Work instructions: The records that follow are to be given again exactly, with their pictures omitted.

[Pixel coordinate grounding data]
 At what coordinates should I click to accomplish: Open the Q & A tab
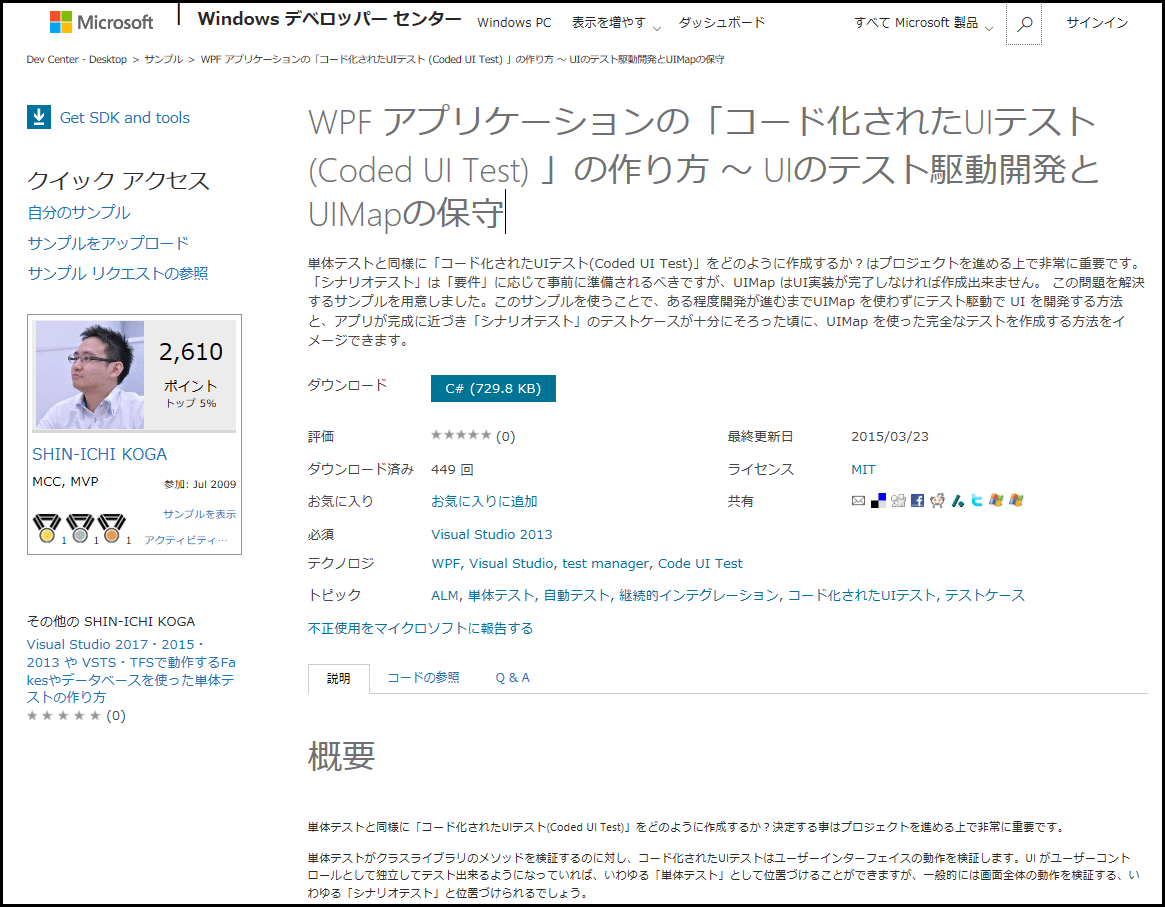tap(512, 676)
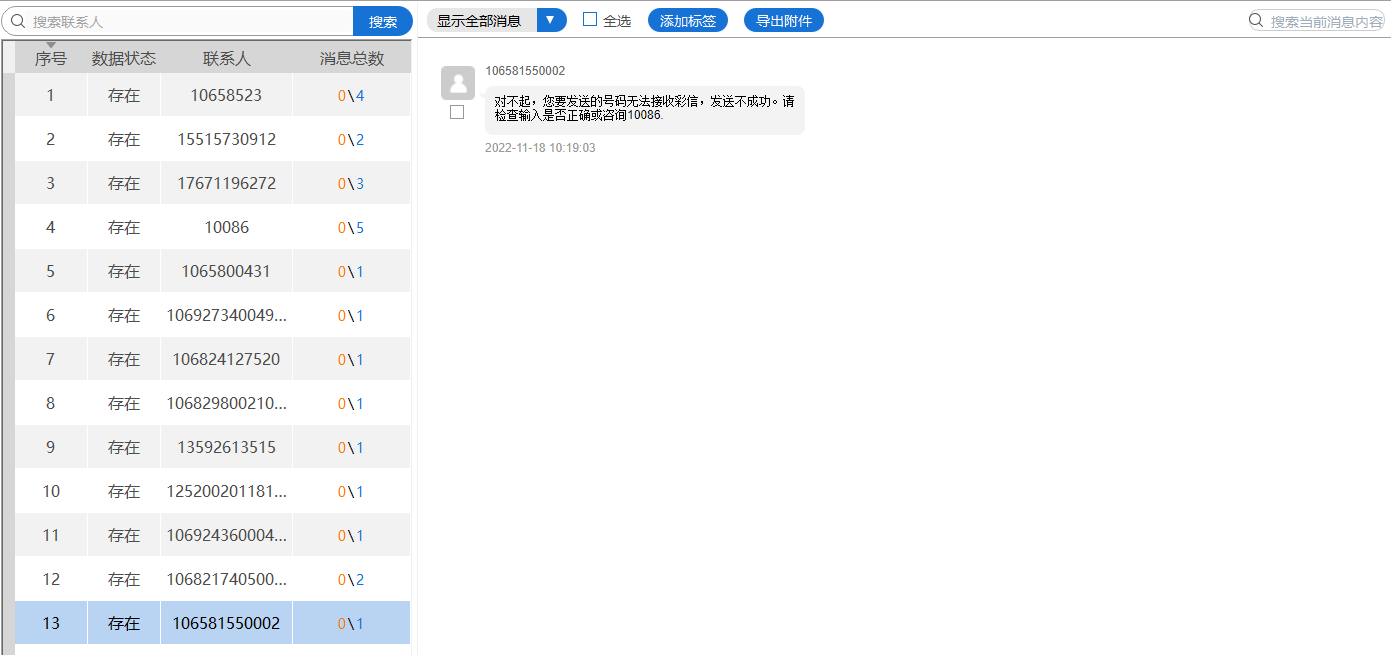Focus the 搜索当前消息内容 search field

(1325, 21)
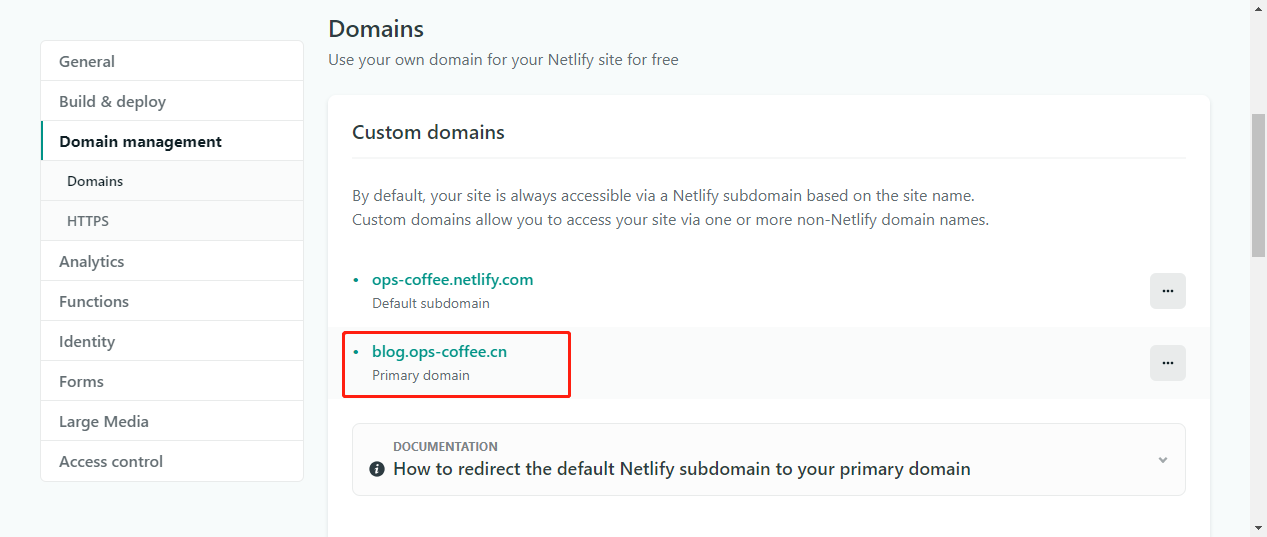
Task: Open Identity settings section
Action: (87, 341)

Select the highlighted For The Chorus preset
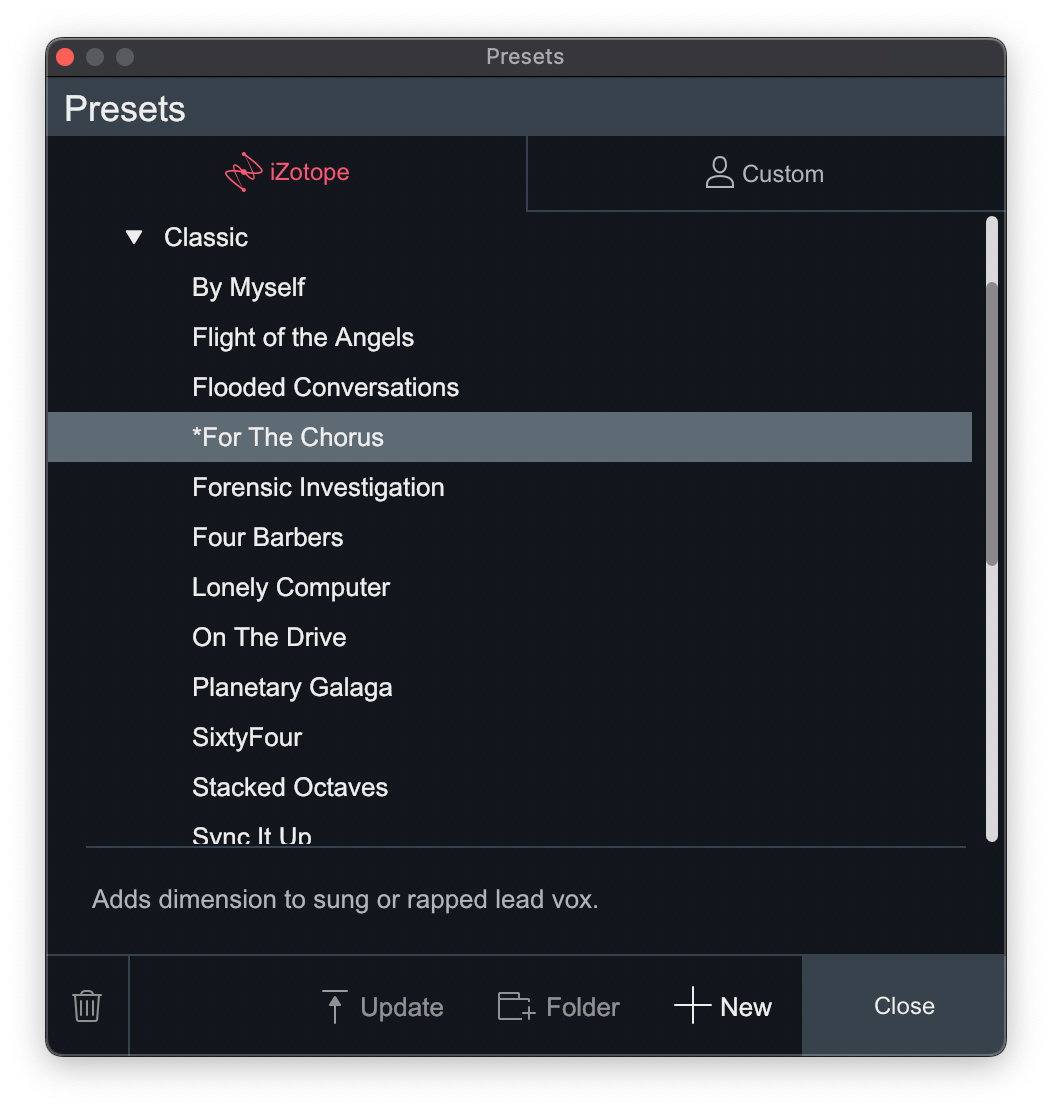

Answer below:
 At what coordinates should I click to accomplish: Open the Q & A tab
tap(512, 676)
Focus the 搜索当前消息内容 search field

(1325, 21)
Task: Open Identity settings section
Action: (87, 341)

Select the highlighted For The Chorus preset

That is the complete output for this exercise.